A New Vision for Governance: Voluntary, Competitive, and Free

Joyce Brand

Saturday, December 21, 2024

Our world is evolving rapidly, yet governance systems remain stagnant, burdened by bureaucracy, inefficiency, and coercion. As societies, economies, and technologies change, we must ask: What if governance itself could evolve?

Visionaries like Spencer Heath, a thinker who blended engineering, law, and philosophy, believed that political governments would one day be replaced by voluntary, entrepreneurial systems. In this model, public goods—like infrastructure, security, and fair legal systems—wouldn’t be imposed by politicians. Instead, entrepreneurs would compete to provide these services, guided by market forces, innovation, and accountability.

Political governance fails because it misaligns incentives. Leaders face little accountability for bad decisions. They collect taxes and impose rules without direct feedback or consequences. Entrepreneurs, by contrast, thrive only when they serve their clients—not rule them. Their success depends on offering real solutions people value, measured through voluntary participation and trust.

Consider this: in a competitive governance model, individuals wouldn’t have to vote for politicians hoping they’ll keep promises. Instead, they’d choose jurisdictions with enforceable contracts guaranteeing a set of rules that cannot be changed without consent. Communities would become dynamic and adaptable, shaped by the values and choices of their residents.

Integrity, too, becomes non-negotiable. Businesses that betray their customers lose trust, as seen with Bud Light’s recent misstep. Entrepreneurs providing governance would be even more accountable—smaller, leaner, and vulnerable to market signals. Reputation and results drive success, ensuring alignment between incentives and the needs of the community.
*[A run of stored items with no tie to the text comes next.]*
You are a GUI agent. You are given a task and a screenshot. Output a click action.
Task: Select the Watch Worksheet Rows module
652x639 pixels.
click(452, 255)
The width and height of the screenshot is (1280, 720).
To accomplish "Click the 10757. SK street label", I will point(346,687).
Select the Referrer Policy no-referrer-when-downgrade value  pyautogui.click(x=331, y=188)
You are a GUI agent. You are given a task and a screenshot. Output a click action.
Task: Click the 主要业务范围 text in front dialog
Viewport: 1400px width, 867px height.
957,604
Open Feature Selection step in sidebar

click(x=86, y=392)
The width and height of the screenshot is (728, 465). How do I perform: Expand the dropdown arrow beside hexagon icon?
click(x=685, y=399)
This vision redefines freedom. Governance becomes a series of meaningful choices rather than imposed mandates. Prosperity flourishes as incentives align with service, innovation replaces stagnation, and consent replaces coercion.

Imagine a world where competition among governance providers fosters peace, prosperity, and justice. Entrepreneurs—not politicians—become the architects of solutions people willingly embrace. By embracing voluntary systems, we can pave the way to a future where individuals, families, and communities are free to flourish.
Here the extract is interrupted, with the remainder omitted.